Solar Cruise?

I recently travelled to the Amazon. Given the geography (a big river), a cruise seemed the most sensible way to explore the Amazon, given the week we had over the March break school holiday. Being curious, I chatted with the kind and very knowledgeable staff which gave me an idea, why not put solar all over the top roof-deck? Lets explore this idea in more detail, we find that solar would not completely eliminate the need for Diesel, but would lessen the fuel bill enough to pay for itself over a few years, mostly ad Diesel is a very expensive way to generate electricity.

Indeed, the cruise industry has come under some scrutiny lately over its environmental footprint (source). Indeed, a chat with the crew revealed that our cruise ship burned 3000 l of Diesel a day. Just about all of that is converted to electricity, as these days, cruise ships are mostly propelled using electric pods that extend below the hull (source), plus given the warm Amazonian climate, there is no need for heating, hence that waste heat from the engine is just that, waste. Assuming 3 kWh/l that’s daily electricity usage of about 9 000 kWh/day (source).

Half of the top deck is covered by a sun-shade (see photo above, above the beverages). It measures about 16 m wide, by 40 m long, which totals about 640 m². The floor of the top deck is covered by a lovely green AstroTurf (works wonders on your feet), thus some reflection can be expected onto the underside of the sun-shade. This opens the door to bi-facial solar modules to replace the similarly thick roof-shade. Take for example, the Longi LR7, bi-facial solar panel, which is available with up to 610 W of solar, over its 1.1 m x 2.3 m area (source), this works out to be about 225 W/m2. Hence our roof-deck could provide 140 kW peak power, assuming we could fully cover the roof with panels.

Looking at solar irradiance numbers for Manaus Brazil (source), we can expect each kW of peak power to produce about 4.5 kWh/day to 5.5 kWh/day depending on the season. This adds up to production of 630 kWh/day to 770 kWh/day for our 140 kW peak power solar array, or 7% – 8.5 % of the 9 000 kWh/day usage. Lets pick 700 kWh/day as our average production for our economic calculations.

Economically, sings were up for $R 6.6 per liter of Diesel in Manaus Brazil. And as discussed above, we get about 3 kWh of electricity from that $R 6.6, so Diesel lands at about $R 2.2/kWh. How does solar compare? One W of installed solar in Brazil, costs about $R 2.93 (source), hence our 140kW solar roof, might cost the cruise company $R 410 200. This then produces 700 kWh/day or 225 500 kWh/year. Thus, in the first year only, we pay $R 1.8/kWh, so our payback period is less than a year!

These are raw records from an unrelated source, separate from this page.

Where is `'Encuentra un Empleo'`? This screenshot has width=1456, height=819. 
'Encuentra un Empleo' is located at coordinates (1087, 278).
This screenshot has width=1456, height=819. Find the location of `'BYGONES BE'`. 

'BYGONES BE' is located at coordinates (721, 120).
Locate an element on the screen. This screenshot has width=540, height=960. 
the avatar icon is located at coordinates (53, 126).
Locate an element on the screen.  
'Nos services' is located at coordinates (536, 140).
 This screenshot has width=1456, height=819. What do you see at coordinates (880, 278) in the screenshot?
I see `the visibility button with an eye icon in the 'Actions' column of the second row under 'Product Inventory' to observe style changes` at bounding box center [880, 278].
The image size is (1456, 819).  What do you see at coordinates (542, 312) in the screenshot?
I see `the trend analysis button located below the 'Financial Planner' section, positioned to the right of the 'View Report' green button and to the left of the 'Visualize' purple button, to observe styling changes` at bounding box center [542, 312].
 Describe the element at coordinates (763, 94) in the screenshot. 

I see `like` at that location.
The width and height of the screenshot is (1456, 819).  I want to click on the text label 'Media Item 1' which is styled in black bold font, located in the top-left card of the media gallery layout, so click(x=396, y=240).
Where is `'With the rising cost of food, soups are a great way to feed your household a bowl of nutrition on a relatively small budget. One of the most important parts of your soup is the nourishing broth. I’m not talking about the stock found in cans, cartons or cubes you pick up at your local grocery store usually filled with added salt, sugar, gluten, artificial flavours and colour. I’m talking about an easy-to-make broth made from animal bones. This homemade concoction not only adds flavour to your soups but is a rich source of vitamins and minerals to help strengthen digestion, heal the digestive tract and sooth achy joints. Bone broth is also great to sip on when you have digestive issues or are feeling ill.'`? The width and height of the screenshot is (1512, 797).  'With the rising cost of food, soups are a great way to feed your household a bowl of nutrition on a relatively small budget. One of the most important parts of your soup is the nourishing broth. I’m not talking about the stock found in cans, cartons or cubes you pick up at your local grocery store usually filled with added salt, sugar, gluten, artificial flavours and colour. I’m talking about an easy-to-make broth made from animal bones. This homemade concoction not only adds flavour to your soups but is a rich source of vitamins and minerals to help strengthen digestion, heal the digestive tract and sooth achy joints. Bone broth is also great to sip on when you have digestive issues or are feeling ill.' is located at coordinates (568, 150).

There are some wrinkles, for example, Diesel generator efficiency is a function of generator load, hence some cleverness may be required, in order to fully realize the full potential of relatively cheap solar (source). A small battery system might nicely compliment the Diesel generators, allowing the generators to operate at peak efficiency. Further, its worth noting that since the solar system produces relatively few electrons given the ships needs, micro-inverters might greatly simplify the installation. Other projects, say adding reflective film to windows, or upgrading door seals, might have similar payback periods but are much less costly to install (source). Further air conditioner efficiency upgrades might similarly be well worth it, all of this comes from the fact that Diesel is an expensive way to generate electricity.